125 - A Comparison Between Buddhism and Sufism

Part II

NOSTALGIA VERSUS DESIRE

As he surveys the links in the causal chain (pattica samupadha) leading to the suffering attendant upon existential conditions, Buddha infers that suffering is due to craving (asava) - normally rendered as desire - that in turn begets ignorance; whereas liberation from attachment to "contact" with the world sparks realization and enlightenment.

Both Buddhism and Sufism see desire as the prime mover leading towards existence. Desire is considered pejorative in Buddhism, and liberation from the existential state is coveted.

The ascetic has given up worldly craving... Evola 1951 p 176.

The ascetic causes the awakening of mindfulness derived from detachment.ibid, p 177.

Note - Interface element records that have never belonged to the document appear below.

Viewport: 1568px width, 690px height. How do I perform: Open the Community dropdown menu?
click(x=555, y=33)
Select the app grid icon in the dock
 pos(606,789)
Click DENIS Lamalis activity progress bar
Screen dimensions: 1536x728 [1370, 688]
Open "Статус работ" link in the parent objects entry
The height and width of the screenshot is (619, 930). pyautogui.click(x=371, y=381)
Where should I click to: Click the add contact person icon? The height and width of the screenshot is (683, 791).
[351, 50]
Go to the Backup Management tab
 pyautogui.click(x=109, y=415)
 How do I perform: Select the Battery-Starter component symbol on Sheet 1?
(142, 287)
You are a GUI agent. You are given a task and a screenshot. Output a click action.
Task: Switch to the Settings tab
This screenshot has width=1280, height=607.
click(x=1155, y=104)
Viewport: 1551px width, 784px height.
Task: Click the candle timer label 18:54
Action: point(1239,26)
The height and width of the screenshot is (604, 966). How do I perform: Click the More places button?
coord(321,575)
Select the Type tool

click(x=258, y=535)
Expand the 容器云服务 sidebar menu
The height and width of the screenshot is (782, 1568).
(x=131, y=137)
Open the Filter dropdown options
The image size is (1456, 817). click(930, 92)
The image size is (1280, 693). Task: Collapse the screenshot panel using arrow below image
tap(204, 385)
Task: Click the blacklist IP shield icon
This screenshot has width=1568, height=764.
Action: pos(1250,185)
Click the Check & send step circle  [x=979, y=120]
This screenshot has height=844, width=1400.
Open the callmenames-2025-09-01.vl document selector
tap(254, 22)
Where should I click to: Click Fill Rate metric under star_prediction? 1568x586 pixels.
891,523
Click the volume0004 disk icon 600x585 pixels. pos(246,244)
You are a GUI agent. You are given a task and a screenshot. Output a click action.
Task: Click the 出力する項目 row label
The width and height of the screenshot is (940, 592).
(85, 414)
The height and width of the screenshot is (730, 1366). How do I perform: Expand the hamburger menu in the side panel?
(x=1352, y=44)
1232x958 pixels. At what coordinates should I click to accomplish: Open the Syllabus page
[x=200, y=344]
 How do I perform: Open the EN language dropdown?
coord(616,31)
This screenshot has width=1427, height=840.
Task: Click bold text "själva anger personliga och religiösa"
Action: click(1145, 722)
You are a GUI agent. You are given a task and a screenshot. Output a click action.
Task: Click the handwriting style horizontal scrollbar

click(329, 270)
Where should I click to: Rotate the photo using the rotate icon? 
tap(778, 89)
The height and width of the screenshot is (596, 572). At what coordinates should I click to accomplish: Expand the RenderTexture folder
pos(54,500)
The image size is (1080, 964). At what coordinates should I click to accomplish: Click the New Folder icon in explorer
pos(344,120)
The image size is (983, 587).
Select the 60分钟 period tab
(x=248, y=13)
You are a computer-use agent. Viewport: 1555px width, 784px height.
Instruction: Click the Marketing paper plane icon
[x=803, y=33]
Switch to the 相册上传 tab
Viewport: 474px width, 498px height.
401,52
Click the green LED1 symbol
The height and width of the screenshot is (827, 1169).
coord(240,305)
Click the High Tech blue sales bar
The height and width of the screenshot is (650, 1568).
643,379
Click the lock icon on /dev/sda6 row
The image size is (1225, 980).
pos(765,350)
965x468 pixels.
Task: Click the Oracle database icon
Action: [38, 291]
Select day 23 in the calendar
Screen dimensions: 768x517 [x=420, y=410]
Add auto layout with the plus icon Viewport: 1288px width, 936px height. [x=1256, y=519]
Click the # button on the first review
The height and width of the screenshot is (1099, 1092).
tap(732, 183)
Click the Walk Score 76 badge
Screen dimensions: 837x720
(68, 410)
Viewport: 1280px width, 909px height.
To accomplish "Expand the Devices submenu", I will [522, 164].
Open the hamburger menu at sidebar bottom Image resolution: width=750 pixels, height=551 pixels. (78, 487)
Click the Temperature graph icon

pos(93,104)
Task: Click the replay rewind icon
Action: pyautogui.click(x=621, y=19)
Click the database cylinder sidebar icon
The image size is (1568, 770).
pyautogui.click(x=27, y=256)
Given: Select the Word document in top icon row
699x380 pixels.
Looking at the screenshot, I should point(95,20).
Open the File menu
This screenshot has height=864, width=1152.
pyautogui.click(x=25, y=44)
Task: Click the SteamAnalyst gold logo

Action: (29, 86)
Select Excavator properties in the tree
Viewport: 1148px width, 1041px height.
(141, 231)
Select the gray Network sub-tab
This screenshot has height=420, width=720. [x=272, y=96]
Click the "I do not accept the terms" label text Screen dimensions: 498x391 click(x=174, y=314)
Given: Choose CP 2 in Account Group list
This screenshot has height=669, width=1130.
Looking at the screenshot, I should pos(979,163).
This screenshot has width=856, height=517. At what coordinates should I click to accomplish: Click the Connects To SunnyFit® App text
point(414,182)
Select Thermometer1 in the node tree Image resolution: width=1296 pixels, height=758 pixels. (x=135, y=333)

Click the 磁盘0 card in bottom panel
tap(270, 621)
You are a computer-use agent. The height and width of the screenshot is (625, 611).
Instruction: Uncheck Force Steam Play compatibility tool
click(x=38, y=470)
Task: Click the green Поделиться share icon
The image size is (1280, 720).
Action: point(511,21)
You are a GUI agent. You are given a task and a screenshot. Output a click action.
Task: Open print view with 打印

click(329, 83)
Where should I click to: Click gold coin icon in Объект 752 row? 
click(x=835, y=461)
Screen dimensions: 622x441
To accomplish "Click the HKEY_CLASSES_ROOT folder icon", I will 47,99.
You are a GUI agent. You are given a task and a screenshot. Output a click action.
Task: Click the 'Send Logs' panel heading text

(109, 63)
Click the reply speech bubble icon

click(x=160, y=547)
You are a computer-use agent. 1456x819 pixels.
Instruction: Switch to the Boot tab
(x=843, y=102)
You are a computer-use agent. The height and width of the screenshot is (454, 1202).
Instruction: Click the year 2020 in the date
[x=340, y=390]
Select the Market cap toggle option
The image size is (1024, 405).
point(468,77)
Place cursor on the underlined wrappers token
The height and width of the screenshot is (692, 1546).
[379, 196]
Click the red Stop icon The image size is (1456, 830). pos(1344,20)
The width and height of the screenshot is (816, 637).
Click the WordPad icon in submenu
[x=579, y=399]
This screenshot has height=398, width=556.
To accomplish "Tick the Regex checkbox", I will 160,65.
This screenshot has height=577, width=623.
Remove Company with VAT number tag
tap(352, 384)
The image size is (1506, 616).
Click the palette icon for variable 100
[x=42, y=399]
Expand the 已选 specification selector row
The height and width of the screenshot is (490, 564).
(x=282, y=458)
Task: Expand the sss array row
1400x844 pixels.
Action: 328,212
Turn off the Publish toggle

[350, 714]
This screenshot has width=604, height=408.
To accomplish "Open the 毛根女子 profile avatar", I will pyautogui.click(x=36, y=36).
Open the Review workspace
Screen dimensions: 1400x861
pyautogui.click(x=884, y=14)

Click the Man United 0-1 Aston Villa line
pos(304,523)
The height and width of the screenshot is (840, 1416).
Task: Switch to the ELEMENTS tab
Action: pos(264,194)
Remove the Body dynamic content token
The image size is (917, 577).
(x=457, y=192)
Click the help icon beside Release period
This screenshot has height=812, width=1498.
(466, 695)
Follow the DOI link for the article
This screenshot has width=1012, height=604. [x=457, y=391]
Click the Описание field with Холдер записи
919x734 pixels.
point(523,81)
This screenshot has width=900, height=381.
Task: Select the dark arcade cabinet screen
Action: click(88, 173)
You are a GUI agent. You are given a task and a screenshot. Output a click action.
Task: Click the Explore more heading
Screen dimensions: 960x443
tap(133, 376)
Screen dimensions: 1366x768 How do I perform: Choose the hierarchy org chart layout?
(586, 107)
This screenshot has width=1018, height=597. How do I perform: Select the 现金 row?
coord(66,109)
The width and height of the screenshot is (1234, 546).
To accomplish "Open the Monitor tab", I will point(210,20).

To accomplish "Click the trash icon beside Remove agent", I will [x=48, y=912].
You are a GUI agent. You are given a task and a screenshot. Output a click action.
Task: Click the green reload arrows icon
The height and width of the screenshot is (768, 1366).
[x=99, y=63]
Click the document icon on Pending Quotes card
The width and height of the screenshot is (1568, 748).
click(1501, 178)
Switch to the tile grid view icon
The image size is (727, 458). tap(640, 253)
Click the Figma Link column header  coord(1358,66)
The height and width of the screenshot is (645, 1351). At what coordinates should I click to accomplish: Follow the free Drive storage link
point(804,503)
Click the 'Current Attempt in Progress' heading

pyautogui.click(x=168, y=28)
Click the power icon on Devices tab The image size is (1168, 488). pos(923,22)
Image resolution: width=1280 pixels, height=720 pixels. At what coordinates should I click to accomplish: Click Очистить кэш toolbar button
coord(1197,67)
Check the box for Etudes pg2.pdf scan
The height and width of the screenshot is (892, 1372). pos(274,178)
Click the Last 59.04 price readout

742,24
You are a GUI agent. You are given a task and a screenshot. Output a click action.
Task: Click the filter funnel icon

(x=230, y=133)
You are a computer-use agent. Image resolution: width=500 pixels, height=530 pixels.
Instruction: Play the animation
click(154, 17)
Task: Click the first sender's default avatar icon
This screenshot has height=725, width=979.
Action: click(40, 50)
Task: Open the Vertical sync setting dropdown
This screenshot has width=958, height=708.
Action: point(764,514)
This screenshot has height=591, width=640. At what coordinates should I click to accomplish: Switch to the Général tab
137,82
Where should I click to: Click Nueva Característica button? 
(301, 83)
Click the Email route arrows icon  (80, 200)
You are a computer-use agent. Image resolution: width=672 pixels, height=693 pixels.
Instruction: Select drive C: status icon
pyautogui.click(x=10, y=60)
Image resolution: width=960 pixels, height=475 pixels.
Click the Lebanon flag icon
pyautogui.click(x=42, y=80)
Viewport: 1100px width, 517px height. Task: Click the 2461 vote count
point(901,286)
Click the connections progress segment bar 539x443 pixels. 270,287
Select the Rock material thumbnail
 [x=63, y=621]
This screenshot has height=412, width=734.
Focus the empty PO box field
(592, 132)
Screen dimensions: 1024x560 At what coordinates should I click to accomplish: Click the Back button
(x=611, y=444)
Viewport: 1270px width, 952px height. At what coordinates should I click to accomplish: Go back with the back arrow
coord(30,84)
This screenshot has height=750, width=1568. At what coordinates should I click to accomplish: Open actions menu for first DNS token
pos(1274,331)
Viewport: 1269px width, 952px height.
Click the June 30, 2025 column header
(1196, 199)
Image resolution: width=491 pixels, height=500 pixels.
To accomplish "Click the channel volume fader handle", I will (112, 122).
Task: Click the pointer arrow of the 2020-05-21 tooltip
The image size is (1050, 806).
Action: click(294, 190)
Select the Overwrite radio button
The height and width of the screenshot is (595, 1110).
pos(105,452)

Sufism distinguishes between craving (which is personal) and nostalgia, whereby one is giving, albeit personal, expression to the cosmic emotion, and sparking the whole process of existence (according to the Sufis Ishq'Allah. )

On one hand:

The real proof of one's progress in the spiritual path can be realized by testing, in every situation in life, how indifferent one is.

Hazrat Inayat Khan

(Unpublished Esoteric Papers)

All that produces longing in the heart deprives it of its freedom.Hazrat Inayat Khan

If you do not rise above the things of this world, they will rise above you.

Hazrat Inayat Khan.

And then the absolute opposite:

He who arrives at the state of indifference without experiencing interest in life is incomplete and apt to be tempted by interest at any moment; but he who arrives at the state of indifference by going through interest really attains the blessed state...

Hazrat Inayat Khan

How can we reconcile these two objectives pulling us in opposite directions?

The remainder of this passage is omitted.